Important Drug Interactions
Diltiazem interferes with a key enzyme system in your gut and liver that processes many other medications. Specifically, it reduces the activity of this enzyme system by roughly 62% in the intestine, which means drugs that are normally broken down there can build up to much higher levels in your blood than expected.
The most clinically significant example involves certain cholesterol-lowering statins. When diltiazem was given alongside lovastatin in a study, blood levels of the statin increased 3.6-fold. That kind of jump raises the risk of muscle damage, a known statin side effect. Simvastatin carries a similar risk. If you take diltiazem and need a statin, your prescriber may choose one that isn’t affected by this interaction or use a lower statin dose. Certain sedatives and sleep aids are also affected. Always make sure every prescriber you see knows you’re taking diltiazem.
Who Should Not Take Diltiazem
Diltiazem is not appropriate for everyone. Because it slows heart conduction, people with certain types of heart block (where electrical signals between the upper and lower chambers of the heart are already impaired) should avoid it, as it could slow signals further and cause dangerously low heart rates. It’s also generally avoided in people with severe heart failure, since reducing the heart’s pumping force can worsen symptoms.
People with very low blood pressure or a resting heart rate that’s already slow are typically not good candidates either. If you’ve had an allergic reaction to diltiazem or other calcium channel blockers in the past, the drug should not be used again.
Pregnancy and Breastfeeding
Diltiazem is generally avoided during pregnancy due to potential risks to the developing fetus. For people who are breastfeeding, limited data suggests the amount of drug that passes into breast milk is very small. One study found that a breastfed infant would receive an estimated maximum of 0.9% of the mother’s weight-adjusted dose, which is unlikely to cause adverse effects. Still, alternatives like nifedipine or verapamil are sometimes preferred during lactation because more safety data is available for those drugs.

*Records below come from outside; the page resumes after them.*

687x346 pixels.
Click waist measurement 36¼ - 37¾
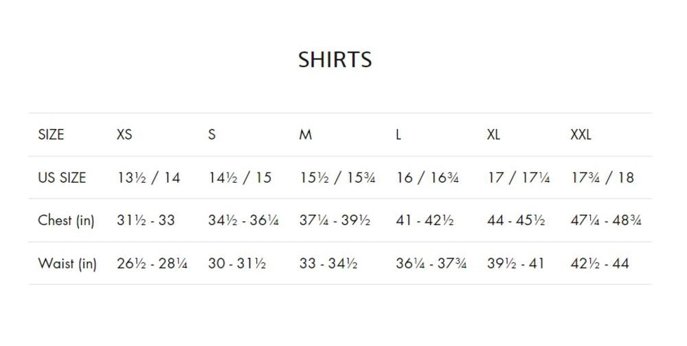click(431, 264)
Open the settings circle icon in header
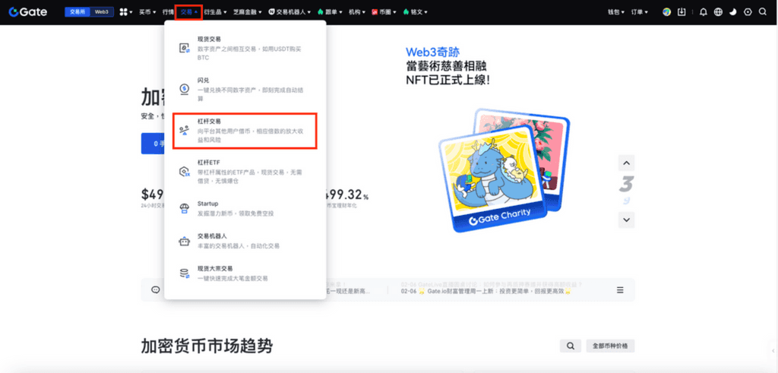Image resolution: width=778 pixels, height=373 pixels. [x=748, y=12]
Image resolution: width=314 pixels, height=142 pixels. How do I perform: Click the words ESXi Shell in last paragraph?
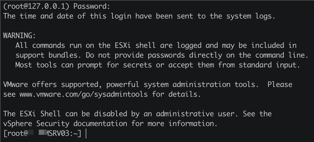40,114
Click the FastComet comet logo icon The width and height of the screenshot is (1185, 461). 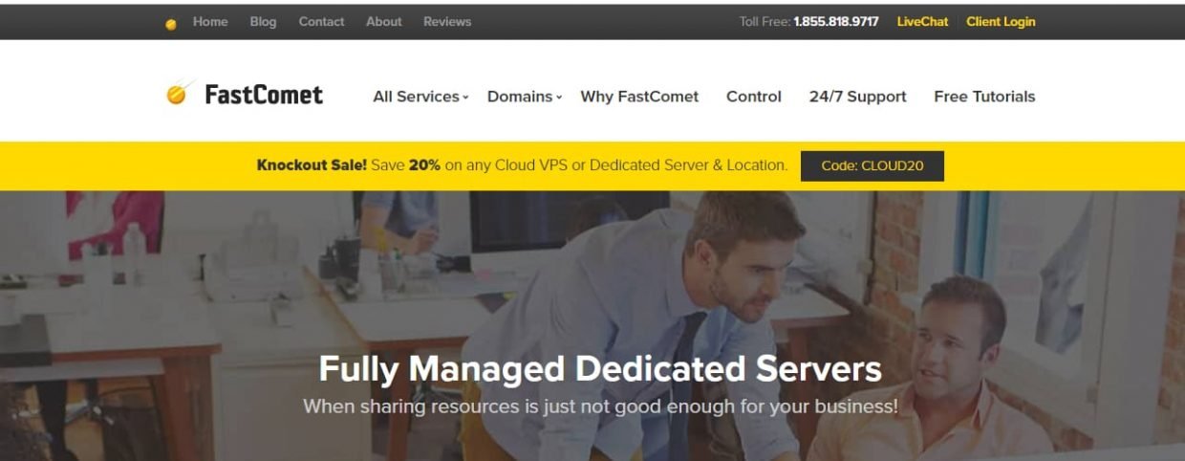[179, 93]
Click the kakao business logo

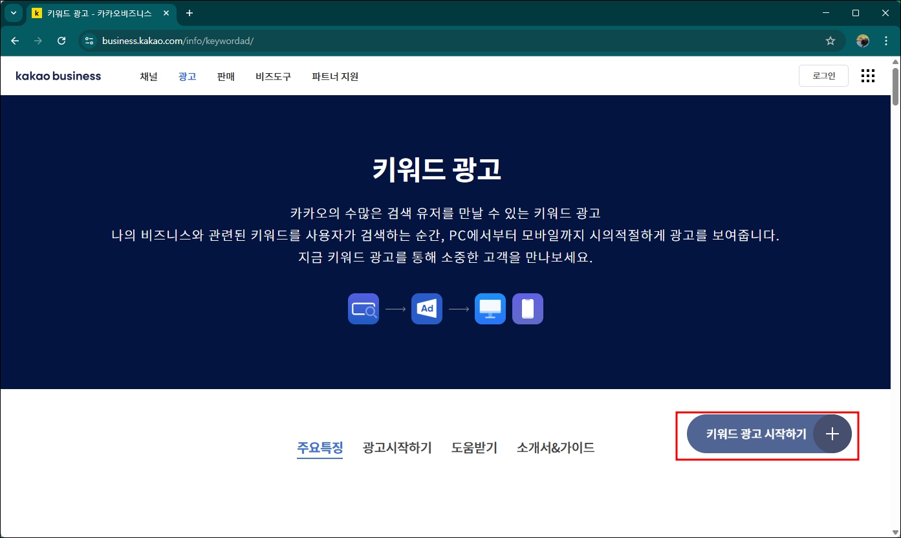pos(58,76)
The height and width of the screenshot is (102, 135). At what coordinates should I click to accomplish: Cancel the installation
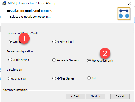coord(120,96)
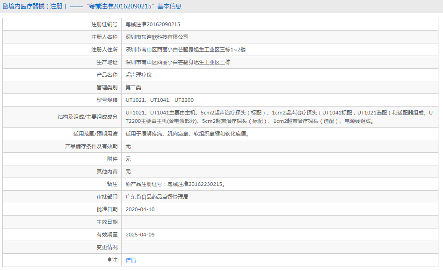Viewport: 443px width, 271px height.
Task: Select the registration number 粤械注准20162090215 value cell
Action: (x=153, y=24)
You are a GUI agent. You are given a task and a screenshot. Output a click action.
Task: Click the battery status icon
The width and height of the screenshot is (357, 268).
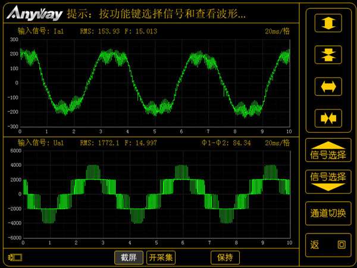click(15, 257)
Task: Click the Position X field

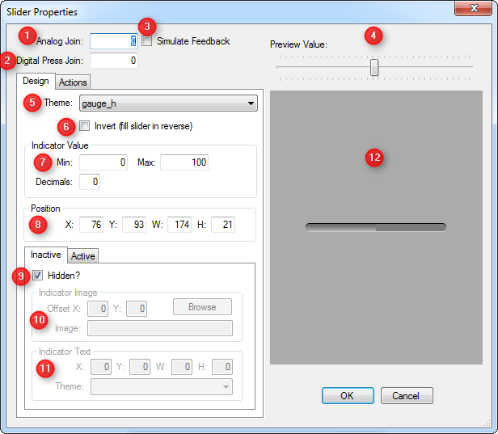Action: 91,224
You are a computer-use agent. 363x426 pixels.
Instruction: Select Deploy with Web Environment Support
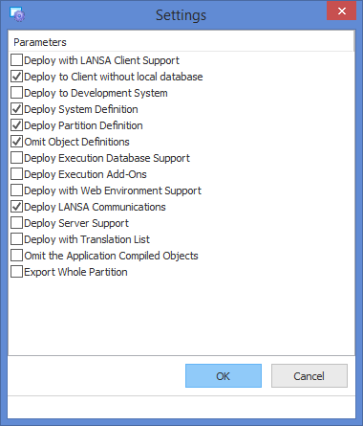[x=16, y=191]
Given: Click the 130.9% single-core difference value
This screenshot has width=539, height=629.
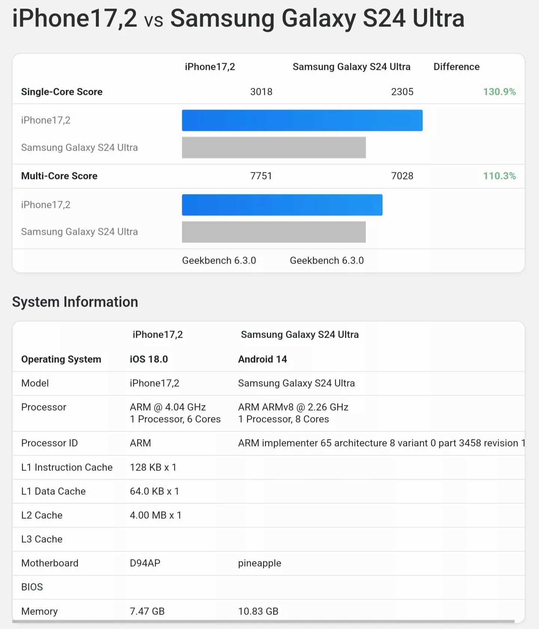Looking at the screenshot, I should (499, 92).
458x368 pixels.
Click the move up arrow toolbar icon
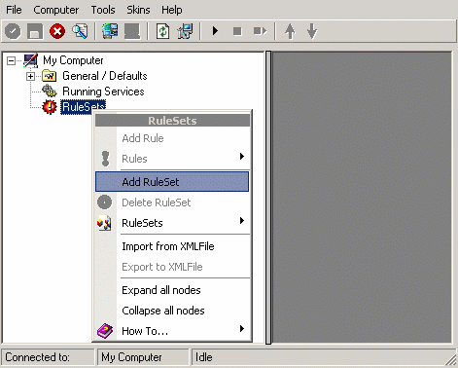pyautogui.click(x=290, y=31)
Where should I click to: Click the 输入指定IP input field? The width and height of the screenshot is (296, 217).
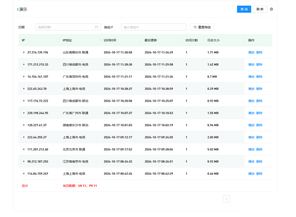pos(154,27)
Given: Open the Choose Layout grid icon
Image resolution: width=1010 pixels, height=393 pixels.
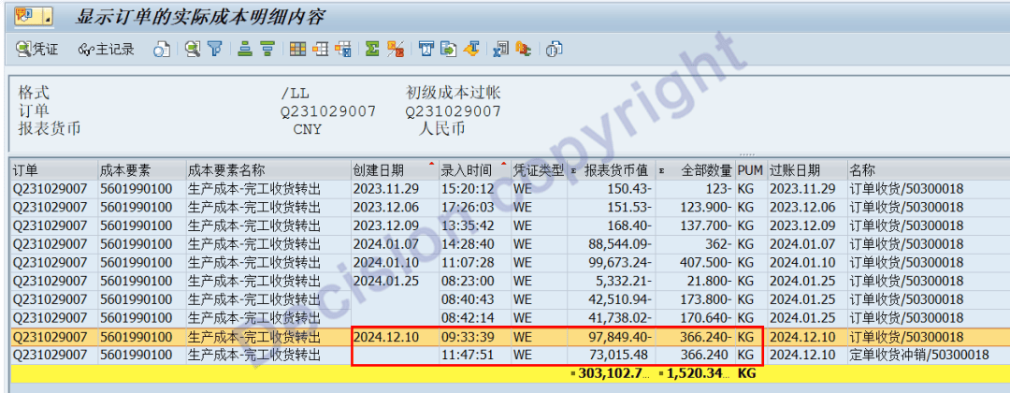Looking at the screenshot, I should [297, 50].

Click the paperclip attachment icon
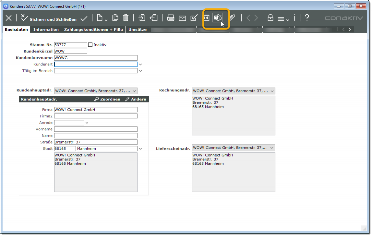tap(232, 18)
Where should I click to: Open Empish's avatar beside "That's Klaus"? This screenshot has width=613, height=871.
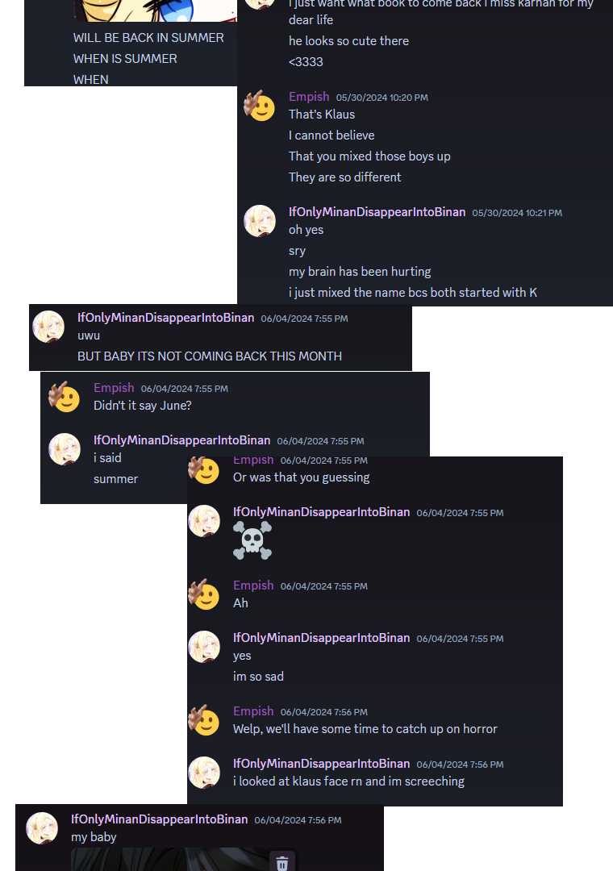pos(260,106)
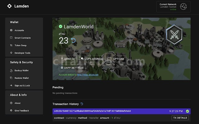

What to Expect When Starting Diltiazem
When you first begin taking diltiazem, your prescriber will likely start you at a lower dose and increase it gradually over a few weeks. Blood pressure and heart rate are typically monitored during this adjustment period. Most people notice the blood pressure-lowering effect within the first week, though it can take two to four weeks to see the full benefit. If you’re taking it for angina, the reduction in chest pain episodes tends to follow a similar timeline.
Extended-release formulations should be swallowed whole, not crushed or chewed, since breaking the outer coating can release the full dose at once. If you miss a dose, take it as soon as you remember unless it’s nearly time for the next one. Stopping diltiazem abruptly, especially if you’re taking it for angina, can sometimes trigger a rebound increase in chest pain, so any changes to your regimen should be gradual.